What to work on » Look at the entries below and reproduce them exactly.

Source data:
......
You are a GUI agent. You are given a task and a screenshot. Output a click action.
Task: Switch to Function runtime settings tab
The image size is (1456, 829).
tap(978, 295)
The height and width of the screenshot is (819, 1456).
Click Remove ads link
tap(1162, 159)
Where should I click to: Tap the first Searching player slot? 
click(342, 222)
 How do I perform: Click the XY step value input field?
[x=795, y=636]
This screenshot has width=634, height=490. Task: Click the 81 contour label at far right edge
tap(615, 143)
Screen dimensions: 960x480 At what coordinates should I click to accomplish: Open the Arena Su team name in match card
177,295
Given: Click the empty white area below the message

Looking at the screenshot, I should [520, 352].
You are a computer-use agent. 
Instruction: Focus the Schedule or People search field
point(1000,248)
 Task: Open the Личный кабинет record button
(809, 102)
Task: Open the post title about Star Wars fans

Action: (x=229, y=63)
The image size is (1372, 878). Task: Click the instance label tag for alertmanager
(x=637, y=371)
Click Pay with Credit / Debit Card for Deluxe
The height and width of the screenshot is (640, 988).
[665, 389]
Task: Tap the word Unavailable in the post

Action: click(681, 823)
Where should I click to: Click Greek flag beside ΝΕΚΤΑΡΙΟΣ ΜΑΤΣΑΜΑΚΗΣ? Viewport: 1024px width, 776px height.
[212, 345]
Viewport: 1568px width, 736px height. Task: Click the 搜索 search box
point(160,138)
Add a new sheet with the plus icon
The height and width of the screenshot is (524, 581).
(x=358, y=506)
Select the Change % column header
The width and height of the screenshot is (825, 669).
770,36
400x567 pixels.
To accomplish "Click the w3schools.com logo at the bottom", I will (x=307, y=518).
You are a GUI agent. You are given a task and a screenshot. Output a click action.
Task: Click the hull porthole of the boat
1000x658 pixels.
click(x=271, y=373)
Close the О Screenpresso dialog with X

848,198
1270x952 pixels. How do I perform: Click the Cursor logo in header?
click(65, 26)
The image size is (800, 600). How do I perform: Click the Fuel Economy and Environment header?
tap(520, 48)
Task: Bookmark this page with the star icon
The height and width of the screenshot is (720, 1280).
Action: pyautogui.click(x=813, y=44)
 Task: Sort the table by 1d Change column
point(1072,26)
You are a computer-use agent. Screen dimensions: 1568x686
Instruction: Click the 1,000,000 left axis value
......
Solution to the exercise »
You are a GUI agent. You are given a task and a screenshot. Output a click action.
Task: Switch to Function runtime settings tab
The image size is (1456, 829).
tap(978, 295)
The height and width of the screenshot is (819, 1456).
Click Remove ads link
tap(1162, 159)
Where should I click to: Tap the first Searching player slot? 
click(342, 222)
 How do I perform: Click the XY step value input field?
[x=795, y=636]
This screenshot has width=634, height=490. Task: Click the 81 contour label at far right edge
tap(615, 143)
Screen dimensions: 960x480 At what coordinates should I click to accomplish: Open the Arena Su team name in match card
177,295
Given: Click the empty white area below the message

Looking at the screenshot, I should [520, 352].
You are a computer-use agent. 
Instruction: Focus the Schedule or People search field
point(1000,248)
 Task: Open the Личный кабинет record button
(809, 102)
Task: Open the post title about Star Wars fans

Action: (x=229, y=63)
The image size is (1372, 878). Task: Click the instance label tag for alertmanager
(x=637, y=371)
Click Pay with Credit / Debit Card for Deluxe
The height and width of the screenshot is (640, 988).
[665, 389]
Task: Tap the word Unavailable in the post

Action: click(681, 823)
Where should I click to: Click Greek flag beside ΝΕΚΤΑΡΙΟΣ ΜΑΤΣΑΜΑΚΗΣ? Viewport: 1024px width, 776px height.
[212, 345]
Viewport: 1568px width, 736px height. Task: Click the 搜索 search box
point(160,138)
Add a new sheet with the plus icon
The height and width of the screenshot is (524, 581).
(x=358, y=506)
Select the Change % column header
The width and height of the screenshot is (825, 669).
770,36
400x567 pixels.
To accomplish "Click the w3schools.com logo at the bottom", I will (x=307, y=518).
You are a GUI agent. You are given a task and a screenshot. Output a click action.
Task: Click the hull porthole of the boat
1000x658 pixels.
click(x=271, y=373)
Close the О Screenpresso dialog with X

848,198
1270x952 pixels. How do I perform: Click the Cursor logo in header?
click(65, 26)
The image size is (800, 600). How do I perform: Click the Fuel Economy and Environment header?
tap(520, 48)
Task: Bookmark this page with the star icon
The height and width of the screenshot is (720, 1280).
Action: pyautogui.click(x=813, y=44)
 Task: Sort the table by 1d Change column
point(1072,26)
You are a computer-use agent. Screen dimensions: 1568x686
Instruction: Click the 1,000,000 left axis value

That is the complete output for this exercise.